__Metin__.
▼

Birebir derslere neden daha başlamadım ve bizdeki personal trainer’lar nasıl yolunuyor?

Evet, artık danışmanlığa ağırlık verdiğim Basra’daki kuşların, Sibirya’daki kurtların bile malumu. Fakat birebir ders almak isteyenleri geri çevirmek durumunda kalıyorum. Bunun sebebini buradan bir kere açıklayacağım. Öncelikle, birebir derslerde ölçüm ve değerlendirmede kullanacağım tam 16 farklı cihaz-ekipman var. Vereceğim kalitede hizmet, hiç şüpheniz olmasın ki Türkiye’de, spor ölçüm merkezleri dâhil yok, Batı ülkelerinde bile zor bulursunuz sanıyorum (belki oralarda da bulamazsınız, tabii aylık 6000 dolar bayılıp Michael Yessis’den falan almazsanız). Fakat bende fiyatları 25 TL ile 2500 TL arasında değişen bu malzemelerden henüz sadece 7 tanesi var, üstelik lüks modelleri de tercih etmediğim hâlde… Geri kalan 9 tanesi için, ki bazısı yurtdışından getirilmek durumunda, yatırım yapmam gerekiyor ve henüz yapmadım. Bu yılın ilk yarısında halletmeyi umuyorum, ondan sonra İstanbul içindekilere birebir danışmanlık verebilirim.

▲

__Veri kümesi satırları__.
▼

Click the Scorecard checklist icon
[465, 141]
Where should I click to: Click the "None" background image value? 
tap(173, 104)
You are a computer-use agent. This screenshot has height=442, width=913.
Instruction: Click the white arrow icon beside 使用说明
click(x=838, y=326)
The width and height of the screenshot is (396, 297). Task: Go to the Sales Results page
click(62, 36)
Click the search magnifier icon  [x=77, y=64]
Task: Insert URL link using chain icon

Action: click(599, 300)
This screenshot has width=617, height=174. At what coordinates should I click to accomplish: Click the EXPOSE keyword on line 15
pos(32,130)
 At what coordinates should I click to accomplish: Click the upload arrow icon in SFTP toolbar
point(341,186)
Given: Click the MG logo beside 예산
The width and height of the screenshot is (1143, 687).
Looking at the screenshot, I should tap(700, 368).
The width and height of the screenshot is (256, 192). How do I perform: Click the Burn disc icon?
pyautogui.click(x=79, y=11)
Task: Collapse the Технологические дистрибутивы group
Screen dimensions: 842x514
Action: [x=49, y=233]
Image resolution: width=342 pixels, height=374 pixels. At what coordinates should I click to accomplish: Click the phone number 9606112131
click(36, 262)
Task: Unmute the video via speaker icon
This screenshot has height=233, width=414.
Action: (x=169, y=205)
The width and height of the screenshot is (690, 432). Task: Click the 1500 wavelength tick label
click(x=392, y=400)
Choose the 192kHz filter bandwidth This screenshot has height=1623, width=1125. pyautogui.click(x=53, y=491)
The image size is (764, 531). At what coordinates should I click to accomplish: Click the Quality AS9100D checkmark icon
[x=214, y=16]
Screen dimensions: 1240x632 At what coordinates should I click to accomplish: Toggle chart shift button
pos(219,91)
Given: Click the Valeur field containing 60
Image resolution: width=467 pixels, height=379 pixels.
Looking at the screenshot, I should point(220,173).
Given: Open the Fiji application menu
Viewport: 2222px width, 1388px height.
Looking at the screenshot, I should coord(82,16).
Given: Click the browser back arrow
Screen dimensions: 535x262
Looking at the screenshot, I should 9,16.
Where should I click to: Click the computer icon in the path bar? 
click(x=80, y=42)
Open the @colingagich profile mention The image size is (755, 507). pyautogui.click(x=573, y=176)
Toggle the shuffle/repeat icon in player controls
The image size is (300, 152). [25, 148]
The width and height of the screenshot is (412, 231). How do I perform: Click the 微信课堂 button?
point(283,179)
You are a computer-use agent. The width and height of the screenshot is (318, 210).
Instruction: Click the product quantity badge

▲

__Görev listesi__.
1. Metne göre yazar birebir ders almak isteyenleri neden geri çeviriyor? Bir ila üç cümleyle açıklar mısın?
2. Kayıtlarda "Screen dimensions: 1240x632" ifadesini içeren satırdan kayıtların sonuna kadar olan satırları, iki uç da dahil olmak üzere, "Sıra" ve "Satır" sütunlarından oluşan bir Markdown tablosuna dönüştürür müsün? Boş satırlar tabloya alınmasın.
Kayıtların metinle hiçbir ilgisi yoktur.

__Cevaplar__.
1. Yazar, birebir derslerde ölçüm ve değerlendirme için 16 farklı cihaz-ekipman kullanacak, ancak şimdilik bunların yalnızca 7 tanesine sahip. Geri kalan 9 tanesi için yatırım yapması gerekiyor ve bu yatırımı henüz yapmadı.

2.
| Sıra | Satır |
|---|---|
| 1 | Screen dimensions: 1240x632 At what coordinates should I click to accomplish: Toggle chart shift button |
| 2 | pos(219,91) |
| 3 | Given: Click the Valeur field containing 60 |
| 4 | Image resolution: width=467 pixels, height=379 pixels. |
| 5 | Looking at the screenshot, I should point(220,173). |
| 6 | Given: Open the Fiji application menu |
| 7 | Viewport: 2222px width, 1388px height. |
| 8 | Looking at the screenshot, I should coord(82,16). |
| 9 | Given: Click the browser back arrow |
| 10 | Screen dimensions: 535x262 |
| 11 | Looking at the screenshot, I should 9,16. |
| 12 | Where should I click to: Click the computer icon in the path bar?  |
| 13 | click(x=80, y=42) |
| 14 | Open the @colingagich profile mention The image size is (755, 507). pyautogui.click(x=573, y=176) |
| 15 | Toggle the shuffle/repeat icon in player controls |
| 16 | The image size is (300, 152). [25, 148] |
| 17 | The width and height of the screenshot is (412, 231). How do I perform: Click the 微信课堂 button? |
| 18 | point(283,179) |
| 19 | You are a computer-use agent. The width and height of the screenshot is (318, 210). |
| 20 | Instruction: Click the product quantity badge |